◆ **Activity**: Please state the number of lines in the entries below where the word "agent" appears. Include nothing else.

[Opening Material for this exercise section]

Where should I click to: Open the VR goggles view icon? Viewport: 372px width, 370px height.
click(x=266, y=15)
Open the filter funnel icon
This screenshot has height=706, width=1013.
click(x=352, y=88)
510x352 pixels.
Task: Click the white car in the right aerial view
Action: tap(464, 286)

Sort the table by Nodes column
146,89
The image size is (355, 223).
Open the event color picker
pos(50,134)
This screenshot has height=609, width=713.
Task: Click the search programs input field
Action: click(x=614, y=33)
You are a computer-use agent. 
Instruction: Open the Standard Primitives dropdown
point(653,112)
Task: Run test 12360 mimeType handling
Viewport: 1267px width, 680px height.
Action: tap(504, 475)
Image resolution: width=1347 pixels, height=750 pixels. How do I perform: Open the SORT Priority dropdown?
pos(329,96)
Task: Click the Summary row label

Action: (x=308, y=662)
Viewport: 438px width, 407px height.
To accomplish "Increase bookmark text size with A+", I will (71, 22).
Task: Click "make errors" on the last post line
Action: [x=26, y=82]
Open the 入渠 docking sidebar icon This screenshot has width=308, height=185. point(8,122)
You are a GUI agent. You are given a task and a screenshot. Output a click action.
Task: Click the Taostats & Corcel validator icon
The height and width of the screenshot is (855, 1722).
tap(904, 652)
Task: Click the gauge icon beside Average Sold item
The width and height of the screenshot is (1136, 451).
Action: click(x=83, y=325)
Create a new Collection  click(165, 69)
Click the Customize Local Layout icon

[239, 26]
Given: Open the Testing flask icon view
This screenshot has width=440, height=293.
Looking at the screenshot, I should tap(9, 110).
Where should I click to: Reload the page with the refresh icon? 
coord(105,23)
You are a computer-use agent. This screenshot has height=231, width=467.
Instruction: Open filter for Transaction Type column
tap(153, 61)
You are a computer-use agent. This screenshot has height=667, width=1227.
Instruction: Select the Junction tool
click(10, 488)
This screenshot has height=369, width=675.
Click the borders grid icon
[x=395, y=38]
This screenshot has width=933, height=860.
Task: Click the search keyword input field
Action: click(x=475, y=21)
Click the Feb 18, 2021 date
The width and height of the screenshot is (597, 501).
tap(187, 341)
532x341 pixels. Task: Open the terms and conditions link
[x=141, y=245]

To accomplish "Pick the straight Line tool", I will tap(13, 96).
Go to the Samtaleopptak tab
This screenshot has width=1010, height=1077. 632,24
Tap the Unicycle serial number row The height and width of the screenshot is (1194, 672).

[Closing Material for this exercise section]

◆ **Result of the task**: 4